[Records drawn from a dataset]
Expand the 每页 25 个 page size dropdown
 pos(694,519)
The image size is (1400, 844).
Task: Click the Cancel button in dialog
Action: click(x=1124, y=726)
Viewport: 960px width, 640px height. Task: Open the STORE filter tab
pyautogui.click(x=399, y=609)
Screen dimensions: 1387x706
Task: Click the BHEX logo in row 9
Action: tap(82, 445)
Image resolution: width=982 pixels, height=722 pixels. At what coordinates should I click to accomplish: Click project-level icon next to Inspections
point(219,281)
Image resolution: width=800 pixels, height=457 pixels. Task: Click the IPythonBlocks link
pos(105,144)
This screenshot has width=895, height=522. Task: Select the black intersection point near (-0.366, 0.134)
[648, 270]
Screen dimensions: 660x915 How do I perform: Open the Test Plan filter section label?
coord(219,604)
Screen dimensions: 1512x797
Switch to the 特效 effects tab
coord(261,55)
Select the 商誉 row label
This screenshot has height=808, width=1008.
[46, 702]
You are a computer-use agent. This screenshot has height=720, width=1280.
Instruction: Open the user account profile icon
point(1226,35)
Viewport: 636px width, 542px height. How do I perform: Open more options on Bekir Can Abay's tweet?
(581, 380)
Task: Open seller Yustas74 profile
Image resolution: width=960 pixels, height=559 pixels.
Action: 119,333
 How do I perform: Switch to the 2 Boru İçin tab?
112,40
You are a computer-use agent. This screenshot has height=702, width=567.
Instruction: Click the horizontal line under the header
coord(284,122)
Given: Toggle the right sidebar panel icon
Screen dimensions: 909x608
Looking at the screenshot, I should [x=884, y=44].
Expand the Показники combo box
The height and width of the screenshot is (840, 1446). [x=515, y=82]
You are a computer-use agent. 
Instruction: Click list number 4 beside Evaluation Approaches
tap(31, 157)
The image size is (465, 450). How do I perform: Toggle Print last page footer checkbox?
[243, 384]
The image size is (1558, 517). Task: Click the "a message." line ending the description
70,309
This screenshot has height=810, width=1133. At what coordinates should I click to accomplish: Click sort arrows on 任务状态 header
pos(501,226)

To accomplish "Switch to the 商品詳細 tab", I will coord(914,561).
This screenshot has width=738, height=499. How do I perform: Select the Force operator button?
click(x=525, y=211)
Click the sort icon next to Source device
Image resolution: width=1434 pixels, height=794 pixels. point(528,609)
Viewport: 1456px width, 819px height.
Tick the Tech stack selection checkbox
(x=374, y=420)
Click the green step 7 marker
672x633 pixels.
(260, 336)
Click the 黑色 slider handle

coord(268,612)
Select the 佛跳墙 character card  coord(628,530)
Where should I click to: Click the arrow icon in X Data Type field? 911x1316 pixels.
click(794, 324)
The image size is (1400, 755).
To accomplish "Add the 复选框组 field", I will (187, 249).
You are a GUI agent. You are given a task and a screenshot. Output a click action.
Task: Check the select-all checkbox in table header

→ PROBLEM DESCRIPTION: The output should consist only of the lines from the one with "The image size is (1400, 755)." through the final line of the records above, exactly.

→ WRITTEN ANSWER:
The image size is (1400, 755).
To accomplish "Add the 复选框组 field", I will (187, 249).
You are a GUI agent. You are given a task and a screenshot. Output a click action.
Task: Check the select-all checkbox in table header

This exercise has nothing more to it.